One thing we overlook in the quest for gluten and other allergy foods, is that food is a basic part of the social compact. We know each other through shared experience, and a primal part of that shared experience is food. I was viscerally reminded of this on this trip. I’m with 3 others who can eat anything they want. I’ve realized it bothered me less when they shared food and I couldn’t find things to eat, than it did when I found native foods I could eat and they wouldn’t share them with me. I am in the habit of window shopping bakeries and other food places that have nothing I can eat. But I can admire. Then lucky me, I found an ancient bakery in Istanbul that made naturally (nut based) GF cookies/deserts. I was thrilled. I bought one and loved it, so ordered six different flavors because I wanted my friends to share with me and I wanted to take some home to deconstruct and make them for the bakery. But my friends weren’t interested in the one delicious item I could eat. Instead they went across the street and bought items to share that I couldn’t eat. And it was like a punch in the gut. Even last night when I went to sleep I still felt bad. And then I realized why. As a little girl, I grew up as the only white kid in a black neighborhood/school.  I was often beaten up and not invited to join in with the other kids. When we moved to a mostly white neighbor, I wasn’t allowed in my friend’s houses because my step father was black. I remember being 7 and sitting on a swing at a park watching the neighborhood picnic to which I wasn’t invited. I even worked up the nerve to say Me! when someone shouted who wants watermelon!? (I was given no watermelon.) That was a profoundly traumatic experience, that I never really acknowledged emotionally, until last night when I asked myself, why do I feel so bad?

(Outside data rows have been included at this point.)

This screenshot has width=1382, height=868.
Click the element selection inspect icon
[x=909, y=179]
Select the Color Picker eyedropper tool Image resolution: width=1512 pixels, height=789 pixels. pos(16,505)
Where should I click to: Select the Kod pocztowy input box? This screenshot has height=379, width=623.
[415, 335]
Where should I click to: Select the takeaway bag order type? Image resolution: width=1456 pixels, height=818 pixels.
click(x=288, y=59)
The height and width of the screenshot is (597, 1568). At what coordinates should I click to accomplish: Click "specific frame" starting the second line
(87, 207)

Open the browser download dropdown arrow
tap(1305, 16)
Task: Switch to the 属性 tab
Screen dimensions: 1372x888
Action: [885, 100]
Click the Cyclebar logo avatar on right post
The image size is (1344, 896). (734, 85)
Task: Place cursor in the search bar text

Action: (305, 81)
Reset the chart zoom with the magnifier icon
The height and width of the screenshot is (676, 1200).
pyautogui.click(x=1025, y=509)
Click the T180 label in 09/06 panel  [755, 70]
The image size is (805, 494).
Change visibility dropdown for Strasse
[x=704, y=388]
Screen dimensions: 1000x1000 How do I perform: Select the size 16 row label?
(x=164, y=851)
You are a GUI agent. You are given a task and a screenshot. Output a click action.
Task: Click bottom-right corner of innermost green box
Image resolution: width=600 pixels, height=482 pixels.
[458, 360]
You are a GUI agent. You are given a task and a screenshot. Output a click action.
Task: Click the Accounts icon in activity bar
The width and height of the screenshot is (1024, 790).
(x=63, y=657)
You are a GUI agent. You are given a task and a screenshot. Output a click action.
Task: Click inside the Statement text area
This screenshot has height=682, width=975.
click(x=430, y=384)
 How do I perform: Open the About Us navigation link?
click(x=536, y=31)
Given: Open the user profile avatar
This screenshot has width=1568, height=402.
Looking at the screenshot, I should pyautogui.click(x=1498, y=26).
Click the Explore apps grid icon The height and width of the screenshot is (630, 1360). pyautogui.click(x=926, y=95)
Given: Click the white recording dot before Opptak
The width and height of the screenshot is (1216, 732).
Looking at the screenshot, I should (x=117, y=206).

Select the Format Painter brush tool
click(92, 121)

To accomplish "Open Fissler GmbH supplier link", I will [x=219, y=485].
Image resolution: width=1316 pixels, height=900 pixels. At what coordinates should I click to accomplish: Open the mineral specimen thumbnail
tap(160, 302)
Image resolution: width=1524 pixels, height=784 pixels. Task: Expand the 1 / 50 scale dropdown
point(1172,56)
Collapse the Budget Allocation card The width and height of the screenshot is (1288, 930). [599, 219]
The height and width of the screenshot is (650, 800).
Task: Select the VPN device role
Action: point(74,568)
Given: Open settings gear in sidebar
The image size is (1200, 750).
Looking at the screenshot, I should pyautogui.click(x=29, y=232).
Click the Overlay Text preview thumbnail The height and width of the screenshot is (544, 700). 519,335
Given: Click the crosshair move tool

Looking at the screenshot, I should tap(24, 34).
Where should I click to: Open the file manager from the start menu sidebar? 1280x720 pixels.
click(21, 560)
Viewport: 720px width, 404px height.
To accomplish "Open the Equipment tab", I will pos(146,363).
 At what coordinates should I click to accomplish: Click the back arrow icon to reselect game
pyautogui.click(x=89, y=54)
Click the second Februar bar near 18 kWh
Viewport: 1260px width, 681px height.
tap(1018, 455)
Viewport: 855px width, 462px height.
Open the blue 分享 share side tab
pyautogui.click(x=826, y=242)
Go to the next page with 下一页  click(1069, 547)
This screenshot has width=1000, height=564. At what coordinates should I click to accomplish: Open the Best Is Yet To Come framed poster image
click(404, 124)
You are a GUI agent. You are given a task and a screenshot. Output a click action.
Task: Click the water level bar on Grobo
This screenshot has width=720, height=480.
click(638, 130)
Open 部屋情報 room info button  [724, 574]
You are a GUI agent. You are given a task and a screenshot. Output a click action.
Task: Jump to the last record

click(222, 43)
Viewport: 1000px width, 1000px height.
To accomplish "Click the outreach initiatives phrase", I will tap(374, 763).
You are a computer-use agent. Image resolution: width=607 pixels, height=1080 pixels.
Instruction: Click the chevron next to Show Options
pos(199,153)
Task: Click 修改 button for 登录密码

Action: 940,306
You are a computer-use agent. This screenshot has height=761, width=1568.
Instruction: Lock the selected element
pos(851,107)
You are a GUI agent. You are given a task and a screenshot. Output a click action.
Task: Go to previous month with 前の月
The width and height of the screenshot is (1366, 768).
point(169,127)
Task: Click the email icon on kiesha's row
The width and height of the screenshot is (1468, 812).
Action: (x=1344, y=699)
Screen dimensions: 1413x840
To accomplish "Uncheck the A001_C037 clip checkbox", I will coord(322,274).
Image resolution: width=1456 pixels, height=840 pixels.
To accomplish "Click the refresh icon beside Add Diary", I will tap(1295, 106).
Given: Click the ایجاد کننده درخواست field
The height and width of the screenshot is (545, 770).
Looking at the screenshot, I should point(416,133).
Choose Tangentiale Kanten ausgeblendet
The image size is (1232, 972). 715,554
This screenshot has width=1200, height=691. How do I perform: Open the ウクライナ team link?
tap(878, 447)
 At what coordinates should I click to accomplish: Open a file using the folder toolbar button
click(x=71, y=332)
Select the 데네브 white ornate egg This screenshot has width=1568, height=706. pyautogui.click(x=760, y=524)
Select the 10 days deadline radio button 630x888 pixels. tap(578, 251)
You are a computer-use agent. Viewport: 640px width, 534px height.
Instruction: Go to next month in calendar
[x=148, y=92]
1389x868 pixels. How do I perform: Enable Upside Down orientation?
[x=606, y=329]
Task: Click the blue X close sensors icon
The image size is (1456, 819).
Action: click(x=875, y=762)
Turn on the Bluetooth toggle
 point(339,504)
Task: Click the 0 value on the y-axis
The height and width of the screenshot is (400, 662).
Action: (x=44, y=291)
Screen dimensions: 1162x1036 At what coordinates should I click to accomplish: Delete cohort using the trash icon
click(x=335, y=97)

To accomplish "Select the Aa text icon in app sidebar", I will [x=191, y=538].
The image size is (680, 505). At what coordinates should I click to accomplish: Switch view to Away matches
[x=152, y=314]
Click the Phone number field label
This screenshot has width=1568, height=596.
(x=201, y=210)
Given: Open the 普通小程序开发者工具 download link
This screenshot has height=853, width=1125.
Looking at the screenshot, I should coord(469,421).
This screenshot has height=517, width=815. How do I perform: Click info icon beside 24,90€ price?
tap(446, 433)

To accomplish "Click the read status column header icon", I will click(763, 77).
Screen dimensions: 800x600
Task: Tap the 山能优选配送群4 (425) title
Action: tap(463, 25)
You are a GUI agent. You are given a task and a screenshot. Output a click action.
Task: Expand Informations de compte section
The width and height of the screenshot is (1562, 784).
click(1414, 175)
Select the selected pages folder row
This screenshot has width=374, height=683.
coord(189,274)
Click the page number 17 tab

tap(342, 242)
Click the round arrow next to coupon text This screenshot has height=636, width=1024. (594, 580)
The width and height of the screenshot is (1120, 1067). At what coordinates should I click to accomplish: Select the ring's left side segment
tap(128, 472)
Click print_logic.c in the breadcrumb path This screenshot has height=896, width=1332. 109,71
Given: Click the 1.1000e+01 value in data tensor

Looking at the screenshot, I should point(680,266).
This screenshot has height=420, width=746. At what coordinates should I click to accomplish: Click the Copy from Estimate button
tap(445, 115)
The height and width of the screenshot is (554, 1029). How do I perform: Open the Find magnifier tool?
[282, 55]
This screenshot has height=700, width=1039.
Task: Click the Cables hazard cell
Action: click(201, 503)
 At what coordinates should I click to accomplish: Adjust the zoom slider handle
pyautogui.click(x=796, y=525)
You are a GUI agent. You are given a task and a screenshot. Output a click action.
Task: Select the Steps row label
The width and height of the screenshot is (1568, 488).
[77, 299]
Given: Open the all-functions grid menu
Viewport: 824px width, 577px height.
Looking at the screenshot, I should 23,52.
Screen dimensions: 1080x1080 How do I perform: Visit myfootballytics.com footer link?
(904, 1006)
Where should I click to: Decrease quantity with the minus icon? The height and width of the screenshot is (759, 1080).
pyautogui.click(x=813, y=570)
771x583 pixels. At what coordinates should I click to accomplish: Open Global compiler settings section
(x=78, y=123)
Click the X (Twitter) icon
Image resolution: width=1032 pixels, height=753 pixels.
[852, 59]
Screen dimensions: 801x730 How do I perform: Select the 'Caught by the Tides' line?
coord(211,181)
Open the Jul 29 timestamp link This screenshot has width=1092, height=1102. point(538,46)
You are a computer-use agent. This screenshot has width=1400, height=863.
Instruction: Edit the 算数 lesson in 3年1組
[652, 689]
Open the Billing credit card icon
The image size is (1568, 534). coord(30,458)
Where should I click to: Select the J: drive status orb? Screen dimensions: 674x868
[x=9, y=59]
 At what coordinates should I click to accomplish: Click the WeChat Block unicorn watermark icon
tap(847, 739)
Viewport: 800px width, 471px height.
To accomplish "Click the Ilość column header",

When someone is left out of the food social compact, it’s a form of ostracism, not that different really than what I experienced as a child. I was always sitting outside, looking into the lit room where everyone else was enjoying a sense of shared experience.  I realize now how very important this discussion is, particularly for the sake of children who have limiting food allergies. Because social ostracism is traumatizing. The reason I started Violette Bakers is to address this issue. We only make food that everyone can enjoy because I got sick of having my own little item while everyone else was sharing. It upsets me when a customer says, its xyz’s birthday and they are gluten free so we are getting them a cupcake or small cake and getting a regular cake for her guests. That is so wrong on so many levels, but people who can eat anything don’t seem to understand. I got you something GF, why are you upset? I think as a community we need to do better in explaining to ourselves and to others why it’s important that people in our lives share food with us that we can eat. The point is the shared experience. It is particularly important given the large number of kids nowadays who have food allergies. The feelings that arise on a primal level from being excluded are hard for an adult to process and impossible for a child. Look at me, I’m a self-aware adult who almost sat down and cried in a crowded public place because my friends refused to share food with me. It pierced the stiff upper lip I’ve maintained about being excluded from this social compact. It hurts on a wordless level.  Let’s all talk about this more amongst ourselves and with those in our lives. It is important.